Monday, December 25, 2006

Christmas Memory

Since it is Christmas, I am going off on a little rabbit trail. A good friend of mine asked me about Christmas stories I remember. Here are a few thoughts about Christmas when I was a youngster. If you have some of your own, please feel free to respond with comments.


The Christmas memories I have as a child were always touched in some way by our little country church. Mt. Hope church was located on a high hill about five miles from our farm. On a clear day, we have no trouble seeing it from our front yard. (And isn't Mt. Hope a beautiful and appropriate name for a church?)

This little white church was surrounded by corn or soybean fields, with a big grass lot that was either used for parking or for sports. We had wonderful times playing with our friends on that field. My brother and I often joined the Pitt boys, the Underwood boys, and of course, the Rodenburg girls (who were both good athletes and the best sports of all), as well as others in softball marathons.

Sometimes we got some adults to join us, too. Otherwise, they were content to visit about crops, the latest news, and the struggles of life. Sometimes they would come out and watch. They cheered good hits by both sides. It was a very affirming environment. I still treasure those times.

But Christmas was always special. Though we may have 50 folks on a typical Sunday, the Christmas eve service was always well-attended. The church was often full, with extra chairs in the back. It gave you a warm feeling, particularly in the darkness of the country, to come upon that church and to hear the sounds of people within. The candlelight part of the service, when we sang Silent Night, was always deep and meaningful.

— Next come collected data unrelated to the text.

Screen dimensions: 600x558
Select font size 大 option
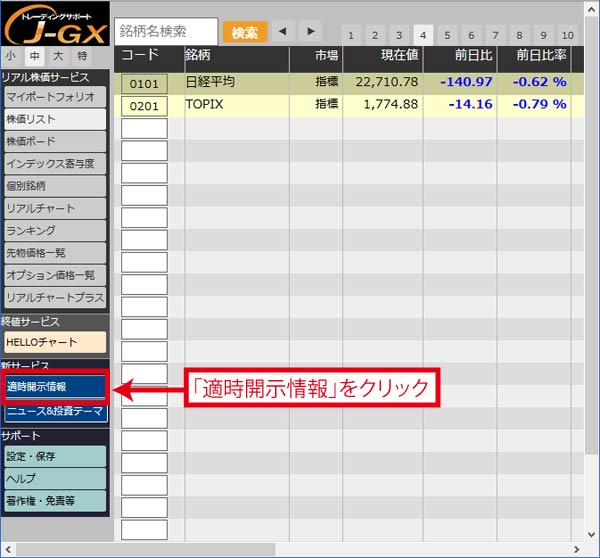[57, 57]
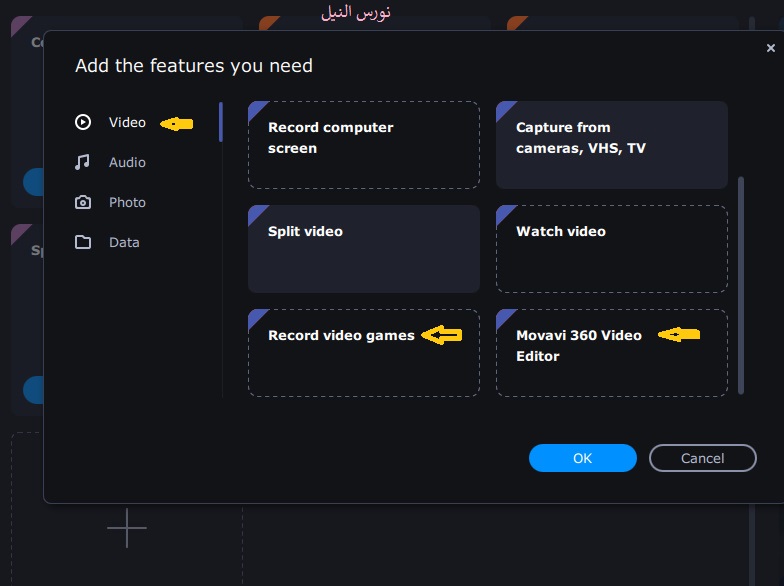Toggle the Record computer screen feature
The width and height of the screenshot is (784, 586).
point(364,145)
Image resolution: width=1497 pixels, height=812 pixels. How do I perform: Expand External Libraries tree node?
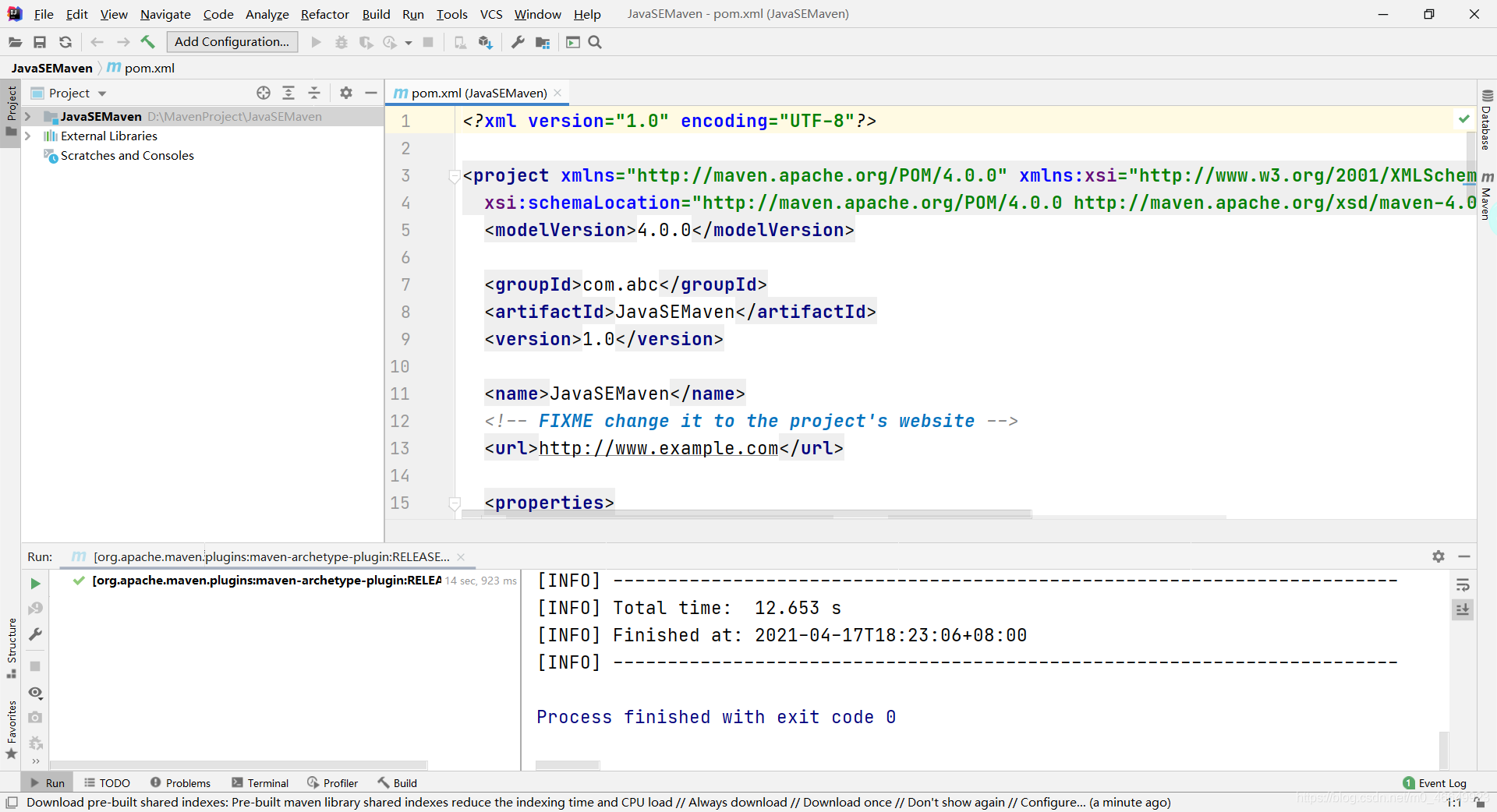pos(28,136)
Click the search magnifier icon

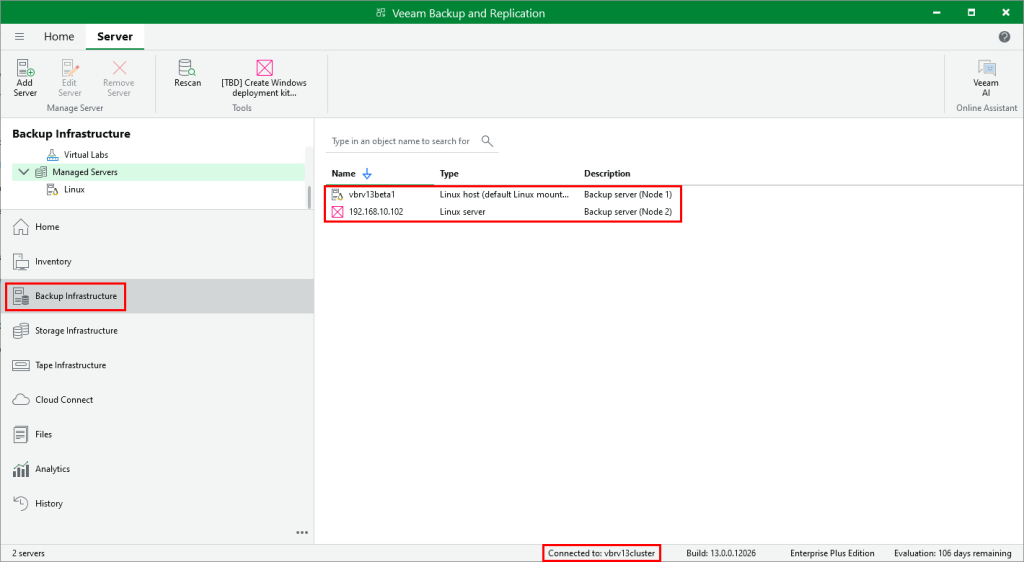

As young kids, we all had to memorize a verse or poem of some kind, and then we had to “say our piece” (as my father called it). That required quite a lot of rehearsal at home to get it just right. But just in case our memories faded, our teachers had the “piece” available and would coach us. The littlest ones often got coached quite a lot. (Like – repeat after me …) But there was always the precocious little fellows who got it right every time. (Yes, I am sad to admit, I was one of those little SOBs.)

And of course, there was always the chance to dress as a shepherd, wise man, or angel (only girls were angels, though). We had some great costumes. (In fact, I remember in high school my best pal Curtis and I decided to go to a party dressed as wise men, and we used the church costumes. I suppose it was fitting that we were not exactly babe magnets at that party, since we were using church property and all.) And we celebrated the Christmas story in our own way – much like they did on Charlie Brown Christmas.

But the best part came after, when we all adjourned to the church basement for refreshments. Cookies, punch, coffee, and sandwiches were always there, and we ate our fill of many delicacies that only country church women know fully how to make. That was always such fun, and it was always good. But this was still not the best part: Santa Claus would always come. This was a great mystery to us as small children, as we thought it quite fantastic that Santa would stop in to our little church.

Later we figured out that Santa was our neighbor, Stanley Thomas, who milked cows on a farm down the road from us. But that did not detract from the fun one iota. Santa (or Stanley) always had a few jokes to tell, which made the adults laugh. But then he distributed sacks to each kid there. Each sack contained peanuts, candy, and an orange. We loved getting them, and we ate that candy for days afterward. Of course, we had to share some of the stuff with our dad, who liked the peanuts and candy, too. I don’t know who made up those sacks of candy, but they were sure appreciated each year. And it was extra-special having them come directly from Santa. I'm sure the Ladies' Aid put them together, and by now many of those dear women have passed on. But they sure made some kids happy for a time.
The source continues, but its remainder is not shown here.